Let My People Know

Rabbi Adin Steinsaltz: “For us, the means justify the end.”

It says in the Talmud (Hagiga 6b) that the Torah was given with both general rules and specific details.

Indeed, the Torah can usually be divided into parts that deal with broad pronouncements of legal principles and parts that deal with how these principles play out in practice.

But the truth is that although the Torah does devote much of its attention to larger questions, the basic principles of our belief system lie in the small details, and not in the few explicit articulations of our major tenets.

If our sages – whether in our own time or in previous generations – were charged with writing the Torah from scratch, it would no doubt include much more information on spirituality and the larger questions of life.

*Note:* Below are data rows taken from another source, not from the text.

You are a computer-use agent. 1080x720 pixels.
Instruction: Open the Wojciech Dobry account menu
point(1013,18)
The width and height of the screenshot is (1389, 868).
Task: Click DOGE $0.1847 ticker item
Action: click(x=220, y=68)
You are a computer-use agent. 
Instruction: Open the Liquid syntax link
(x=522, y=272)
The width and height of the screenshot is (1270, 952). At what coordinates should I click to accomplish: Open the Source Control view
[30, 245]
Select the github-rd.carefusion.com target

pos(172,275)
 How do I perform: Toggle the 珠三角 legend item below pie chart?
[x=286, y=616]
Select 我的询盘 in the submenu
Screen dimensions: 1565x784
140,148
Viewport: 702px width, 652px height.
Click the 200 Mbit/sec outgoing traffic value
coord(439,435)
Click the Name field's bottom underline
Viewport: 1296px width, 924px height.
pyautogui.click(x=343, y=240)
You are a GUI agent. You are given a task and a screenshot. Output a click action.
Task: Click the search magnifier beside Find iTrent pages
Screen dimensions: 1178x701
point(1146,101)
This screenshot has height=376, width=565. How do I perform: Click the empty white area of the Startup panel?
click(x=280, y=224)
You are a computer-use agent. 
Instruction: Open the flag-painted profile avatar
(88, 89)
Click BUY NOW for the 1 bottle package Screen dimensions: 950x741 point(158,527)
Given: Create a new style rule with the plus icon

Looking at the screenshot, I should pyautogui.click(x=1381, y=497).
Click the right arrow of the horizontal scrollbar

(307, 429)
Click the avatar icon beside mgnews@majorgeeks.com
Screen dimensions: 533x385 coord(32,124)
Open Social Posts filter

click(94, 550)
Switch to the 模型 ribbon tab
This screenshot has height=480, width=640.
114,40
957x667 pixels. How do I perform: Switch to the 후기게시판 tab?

However, the Torah is not built that way. In saying, “These are the ordinances that you shall set before them” (Ex. 21:1), the Torah gives primacy to the details, leaving the exalted and lofty matters for certain special occasions and places.


Because the Torah itself is characterized by those same dry ordinances that deal with life’s details.

This basic characterization has implications in other areas as well and is crucial for understanding the whole orientation of the Jewish world.

In a nutshell, Judaism takes the slogan, “the end justifies the means,” and turns it on its head.

For us, the means justify the end.

The detailed and minute laws are more important to us than the lofty aims.